Item coordinate data:
--*--

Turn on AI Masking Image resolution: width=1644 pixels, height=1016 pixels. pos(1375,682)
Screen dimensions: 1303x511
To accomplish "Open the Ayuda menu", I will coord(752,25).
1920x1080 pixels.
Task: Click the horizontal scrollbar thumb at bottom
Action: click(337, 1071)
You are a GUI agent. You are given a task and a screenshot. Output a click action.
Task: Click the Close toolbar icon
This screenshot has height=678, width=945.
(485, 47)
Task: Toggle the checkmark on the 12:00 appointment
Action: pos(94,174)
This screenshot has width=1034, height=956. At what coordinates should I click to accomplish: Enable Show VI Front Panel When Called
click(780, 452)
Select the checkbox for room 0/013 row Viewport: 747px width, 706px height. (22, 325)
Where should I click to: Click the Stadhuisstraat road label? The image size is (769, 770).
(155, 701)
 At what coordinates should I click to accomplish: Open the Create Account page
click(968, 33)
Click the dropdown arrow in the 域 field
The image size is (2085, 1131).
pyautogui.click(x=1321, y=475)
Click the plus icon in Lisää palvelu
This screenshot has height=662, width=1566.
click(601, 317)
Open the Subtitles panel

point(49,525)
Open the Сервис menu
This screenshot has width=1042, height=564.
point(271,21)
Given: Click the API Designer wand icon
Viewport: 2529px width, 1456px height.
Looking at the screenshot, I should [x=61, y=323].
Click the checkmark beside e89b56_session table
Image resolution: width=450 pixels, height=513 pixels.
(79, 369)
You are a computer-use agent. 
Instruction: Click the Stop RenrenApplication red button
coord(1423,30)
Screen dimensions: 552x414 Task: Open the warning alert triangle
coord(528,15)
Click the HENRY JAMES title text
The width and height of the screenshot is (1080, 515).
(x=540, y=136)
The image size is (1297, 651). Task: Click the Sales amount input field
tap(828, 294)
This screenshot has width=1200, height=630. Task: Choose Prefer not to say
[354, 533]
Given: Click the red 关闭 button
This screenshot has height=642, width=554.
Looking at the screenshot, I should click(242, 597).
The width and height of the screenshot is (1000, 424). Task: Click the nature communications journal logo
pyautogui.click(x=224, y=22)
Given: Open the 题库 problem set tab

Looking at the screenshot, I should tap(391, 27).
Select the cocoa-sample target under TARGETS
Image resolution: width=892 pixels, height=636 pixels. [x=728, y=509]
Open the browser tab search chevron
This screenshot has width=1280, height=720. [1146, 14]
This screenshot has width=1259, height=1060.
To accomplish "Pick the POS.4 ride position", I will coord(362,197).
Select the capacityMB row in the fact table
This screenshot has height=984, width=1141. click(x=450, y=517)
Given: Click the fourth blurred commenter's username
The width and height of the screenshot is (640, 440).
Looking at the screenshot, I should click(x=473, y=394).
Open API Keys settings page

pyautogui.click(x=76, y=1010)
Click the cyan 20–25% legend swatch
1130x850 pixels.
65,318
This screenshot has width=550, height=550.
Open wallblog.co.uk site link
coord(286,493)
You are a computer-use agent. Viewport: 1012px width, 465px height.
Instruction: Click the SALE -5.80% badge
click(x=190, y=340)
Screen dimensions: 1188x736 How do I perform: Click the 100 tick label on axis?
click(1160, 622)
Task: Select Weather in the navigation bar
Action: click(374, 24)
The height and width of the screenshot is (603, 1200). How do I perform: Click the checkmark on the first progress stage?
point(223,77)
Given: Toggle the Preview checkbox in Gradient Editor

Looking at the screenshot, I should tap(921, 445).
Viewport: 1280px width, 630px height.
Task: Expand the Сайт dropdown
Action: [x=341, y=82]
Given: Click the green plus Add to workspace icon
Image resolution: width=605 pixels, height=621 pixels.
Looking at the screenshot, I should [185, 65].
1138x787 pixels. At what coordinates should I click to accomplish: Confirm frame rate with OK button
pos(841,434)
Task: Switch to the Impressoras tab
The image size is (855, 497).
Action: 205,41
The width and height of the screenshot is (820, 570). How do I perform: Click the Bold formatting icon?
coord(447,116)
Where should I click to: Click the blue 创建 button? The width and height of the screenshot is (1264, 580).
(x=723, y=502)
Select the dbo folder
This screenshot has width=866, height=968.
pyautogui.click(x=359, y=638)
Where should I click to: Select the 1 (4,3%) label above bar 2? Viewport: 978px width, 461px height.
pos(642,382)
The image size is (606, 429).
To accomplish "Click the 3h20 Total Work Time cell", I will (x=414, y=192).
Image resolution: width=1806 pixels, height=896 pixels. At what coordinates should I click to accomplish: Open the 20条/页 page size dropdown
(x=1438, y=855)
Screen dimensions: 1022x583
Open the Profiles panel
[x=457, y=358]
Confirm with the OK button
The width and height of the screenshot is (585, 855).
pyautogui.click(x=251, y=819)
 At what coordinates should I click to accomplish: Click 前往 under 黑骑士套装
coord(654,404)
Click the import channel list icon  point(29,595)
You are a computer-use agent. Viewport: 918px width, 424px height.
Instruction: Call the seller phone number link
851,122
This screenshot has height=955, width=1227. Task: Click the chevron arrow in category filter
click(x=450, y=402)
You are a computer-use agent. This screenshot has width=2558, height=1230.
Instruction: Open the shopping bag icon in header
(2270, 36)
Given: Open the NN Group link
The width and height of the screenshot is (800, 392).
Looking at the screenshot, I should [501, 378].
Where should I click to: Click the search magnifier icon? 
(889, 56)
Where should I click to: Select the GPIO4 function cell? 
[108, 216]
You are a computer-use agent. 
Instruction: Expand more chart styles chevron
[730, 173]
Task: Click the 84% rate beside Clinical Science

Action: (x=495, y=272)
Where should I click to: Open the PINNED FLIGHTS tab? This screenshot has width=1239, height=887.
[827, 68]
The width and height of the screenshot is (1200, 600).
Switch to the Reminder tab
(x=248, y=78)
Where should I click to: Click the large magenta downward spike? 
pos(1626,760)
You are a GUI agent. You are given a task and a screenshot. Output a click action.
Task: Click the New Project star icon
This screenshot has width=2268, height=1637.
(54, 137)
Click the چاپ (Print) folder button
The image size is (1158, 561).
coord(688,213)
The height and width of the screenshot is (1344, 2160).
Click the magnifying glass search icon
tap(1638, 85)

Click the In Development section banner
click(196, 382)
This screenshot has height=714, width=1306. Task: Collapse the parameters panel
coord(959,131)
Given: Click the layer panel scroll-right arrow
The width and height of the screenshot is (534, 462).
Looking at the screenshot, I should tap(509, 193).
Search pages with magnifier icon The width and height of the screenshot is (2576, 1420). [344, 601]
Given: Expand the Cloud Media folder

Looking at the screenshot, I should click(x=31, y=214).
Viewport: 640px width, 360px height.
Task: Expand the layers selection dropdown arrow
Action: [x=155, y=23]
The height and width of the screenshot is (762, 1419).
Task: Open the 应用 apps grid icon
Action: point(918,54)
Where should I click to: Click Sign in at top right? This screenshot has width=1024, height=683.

--*--

Render these rows as a Markdown table with the columns Number and Row text, putting each non-blank line in its own table row and omitting blank lines. Include every row.

| Number | Row text |
|---|---|
| 1 | Turn on AI Masking Image resolution: width=1644 pixels, height=1016 pixels. pos(1375,682) |
| 2 | Screen dimensions: 1303x511 |
| 3 | To accomplish "Open the Ayuda menu", I will coord(752,25). |
| 4 | 1920x1080 pixels. |
| 5 | Task: Click the horizontal scrollbar thumb at bottom |
| 6 | Action: click(337, 1071) |
| 7 | You are a GUI agent. You are given a task and a screenshot. Output a click action. |
| 8 | Task: Click the Close toolbar icon |
| 9 | This screenshot has height=678, width=945. |
| 10 | (485, 47) |
| 11 | Task: Toggle the checkmark on the 12:00 appointment |
| 12 | Action: pos(94,174) |
| 13 | This screenshot has width=1034, height=956. At what coordinates should I click to accomplish: Enable Show VI Front Panel When Called |
| 14 | click(780, 452) |
| 15 | Select the checkbox for room 0/013 row Viewport: 747px width, 706px height. (22, 325) |
| 16 | Where should I click to: Click the Stadhuisstraat road label? The image size is (769, 770). |
| 17 | (155, 701) |
| 18 |  At what coordinates should I click to accomplish: Open the Create Account page |
| 19 | click(968, 33) |
| 20 | Click the dropdown arrow in the 域 field |
| 21 | The image size is (2085, 1131). |
| 22 | pyautogui.click(x=1321, y=475) |
| 23 | Click the plus icon in Lisää palvelu |
| 24 | This screenshot has height=662, width=1566. |
| 25 | click(601, 317) |
| 26 | Open the Subtitles panel |
| 27 | point(49,525) |
| 28 | Open the Сервис menu |
| 29 | This screenshot has width=1042, height=564. |
| 30 | point(271,21) |
| 31 | Given: Click the API Designer wand icon |
| 32 | Viewport: 2529px width, 1456px height. |
| 33 | Looking at the screenshot, I should [x=61, y=323]. |
| 34 | Click the checkmark beside e89b56_session table |
| 35 | Image resolution: width=450 pixels, height=513 pixels. |
| 36 | (79, 369) |
| 37 | You are a computer-use agent.  |
| 38 | Instruction: Click the Stop RenrenApplication red button |
| 39 | coord(1423,30) |
| 40 | Screen dimensions: 552x414 Task: Open the warning alert triangle |
| 41 | coord(528,15) |
| 42 | Click the HENRY JAMES title text |
| 43 | The width and height of the screenshot is (1080, 515). |
| 44 | (x=540, y=136) |
| 45 | The image size is (1297, 651). Task: Click the Sales amount input field |
| 46 | tap(828, 294) |
| 47 | This screenshot has width=1200, height=630. Task: Choose Prefer not to say |
| 48 | [354, 533] |
| 49 | Given: Click the red 关闭 button |
| 50 | This screenshot has height=642, width=554. |
| 51 | Looking at the screenshot, I should click(242, 597). |
| 52 | The width and height of the screenshot is (1000, 424). Task: Click the nature communications journal logo |
| 53 | pyautogui.click(x=224, y=22) |
| 54 | Given: Open the 题库 problem set tab |
| 55 | Looking at the screenshot, I should tap(391, 27). |
| 56 | Select the cocoa-sample target under TARGETS |
| 57 | Image resolution: width=892 pixels, height=636 pixels. [x=728, y=509] |
| 58 | Open the browser tab search chevron |
| 59 | This screenshot has width=1280, height=720. [1146, 14] |
| 60 | This screenshot has width=1259, height=1060. |
| 61 | To accomplish "Pick the POS.4 ride position", I will coord(362,197). |
| 62 | Select the capacityMB row in the fact table |
| 63 | This screenshot has height=984, width=1141. click(x=450, y=517) |
| 64 | Given: Click the fourth blurred commenter's username |
| 65 | The width and height of the screenshot is (640, 440). |
| 66 | Looking at the screenshot, I should click(x=473, y=394). |
| 67 | Open API Keys settings page |
| 68 | pyautogui.click(x=76, y=1010) |
| 69 | Click the cyan 20–25% legend swatch |
| 70 | 1130x850 pixels. |
| 71 | 65,318 |
| 72 | This screenshot has width=550, height=550. |
| 73 | Open wallblog.co.uk site link |
| 74 | coord(286,493) |
| 75 | You are a computer-use agent. Viewport: 1012px width, 465px height. |
| 76 | Instruction: Click the SALE -5.80% badge |
| 77 | click(x=190, y=340) |
| 78 | Screen dimensions: 1188x736 How do I perform: Click the 100 tick label on axis? |
| 79 | click(1160, 622) |
| 80 | Task: Select Weather in the navigation bar |
| 81 | Action: click(374, 24) |
| 82 | The height and width of the screenshot is (603, 1200). How do I perform: Click the checkmark on the first progress stage? |
| 83 | point(223,77) |
| 84 | Given: Toggle the Preview checkbox in Gradient Editor |
| 85 | Looking at the screenshot, I should tap(921, 445). |
| 86 | Viewport: 1280px width, 630px height. |
| 87 | Task: Expand the Сайт dropdown |
| 88 | Action: [x=341, y=82] |
| 89 | Given: Click the green plus Add to workspace icon |
| 90 | Image resolution: width=605 pixels, height=621 pixels. |
| 91 | Looking at the screenshot, I should [185, 65]. |
| 92 | 1138x787 pixels. At what coordinates should I click to accomplish: Confirm frame rate with OK button |
| 93 | pos(841,434) |
| 94 | Task: Switch to the Impressoras tab |
| 95 | The image size is (855, 497). |
| 96 | Action: 205,41 |
| 97 | The width and height of the screenshot is (820, 570). How do I perform: Click the Bold formatting icon? |
| 98 | coord(447,116) |
| 99 | Where should I click to: Click the blue 创建 button? The width and height of the screenshot is (1264, 580). |
| 100 | (x=723, y=502) |
| 101 | Select the dbo folder |
| 102 | This screenshot has width=866, height=968. |
| 103 | pyautogui.click(x=359, y=638) |
| 104 | Where should I click to: Select the 1 (4,3%) label above bar 2? Viewport: 978px width, 461px height. |
| 105 | pos(642,382) |
| 106 | The image size is (606, 429). |
| 107 | To accomplish "Click the 3h20 Total Work Time cell", I will (x=414, y=192). |
| 108 | Image resolution: width=1806 pixels, height=896 pixels. At what coordinates should I click to accomplish: Open the 20条/页 page size dropdown |
| 109 | (x=1438, y=855) |
| 110 | Screen dimensions: 1022x583 |
| 111 | Open the Profiles panel |
| 112 | [x=457, y=358] |
| 113 | Confirm with the OK button |
| 114 | The width and height of the screenshot is (585, 855). |
| 115 | pyautogui.click(x=251, y=819) |
| 116 |  At what coordinates should I click to accomplish: Click 前往 under 黑骑士套装 |
| 117 | coord(654,404) |
| 118 | Click the import channel list icon  point(29,595) |
| 119 | You are a computer-use agent. Viewport: 918px width, 424px height. |
| 120 | Instruction: Call the seller phone number link |
| 121 | 851,122 |
| 122 | This screenshot has height=955, width=1227. Task: Click the chevron arrow in category filter |
| 123 | click(x=450, y=402) |
| 124 | You are a computer-use agent. This screenshot has width=2558, height=1230. |
| 125 | Instruction: Open the shopping bag icon in header |
| 126 | (2270, 36) |
| 127 | Given: Open the NN Group link |
| 128 | The width and height of the screenshot is (800, 392). |
| 129 | Looking at the screenshot, I should [501, 378]. |
| 130 | Where should I click to: Click the search magnifier icon?  |
| 131 | (889, 56) |
| 132 | Where should I click to: Select the GPIO4 function cell?  |
| 133 | [108, 216] |
| 134 | You are a computer-use agent.  |
| 135 | Instruction: Expand more chart styles chevron |
| 136 | [730, 173] |
| 137 | Task: Click the 84% rate beside Clinical Science |
| 138 | Action: (x=495, y=272) |
| 139 | Where should I click to: Open the PINNED FLIGHTS tab? This screenshot has width=1239, height=887. |
| 140 | [827, 68] |
| 141 | The width and height of the screenshot is (1200, 600). |
| 142 | Switch to the Reminder tab |
| 143 | (x=248, y=78) |
| 144 | Where should I click to: Click the large magenta downward spike?  |
| 145 | pos(1626,760) |
| 146 | You are a GUI agent. You are given a task and a screenshot. Output a click action. |
| 147 | Task: Click the New Project star icon |
| 148 | This screenshot has width=2268, height=1637. |
| 149 | (54, 137) |
| 150 | Click the چاپ (Print) folder button |
| 151 | The image size is (1158, 561). |
| 152 | coord(688,213) |
| 153 | The height and width of the screenshot is (1344, 2160). |
| 154 | Click the magnifying glass search icon |
| 155 | tap(1638, 85) |
| 156 | Click the In Development section banner |
| 157 | click(196, 382) |
| 158 | This screenshot has height=714, width=1306. Task: Collapse the parameters panel |
| 159 | coord(959,131) |
| 160 | Given: Click the layer panel scroll-right arrow |
| 161 | The width and height of the screenshot is (534, 462). |
| 162 | Looking at the screenshot, I should tap(509, 193). |
| 163 | Search pages with magnifier icon The width and height of the screenshot is (2576, 1420). [344, 601] |
| 164 | Given: Expand the Cloud Media folder |
| 165 | Looking at the screenshot, I should click(x=31, y=214). |
| 166 | Viewport: 640px width, 360px height. |
| 167 | Task: Expand the layers selection dropdown arrow |
| 168 | Action: [x=155, y=23] |
| 169 | The height and width of the screenshot is (762, 1419). |
| 170 | Task: Open the 应用 apps grid icon |
| 171 | Action: point(918,54) |
| 172 | Where should I click to: Click Sign in at top right? This screenshot has width=1024, height=683. |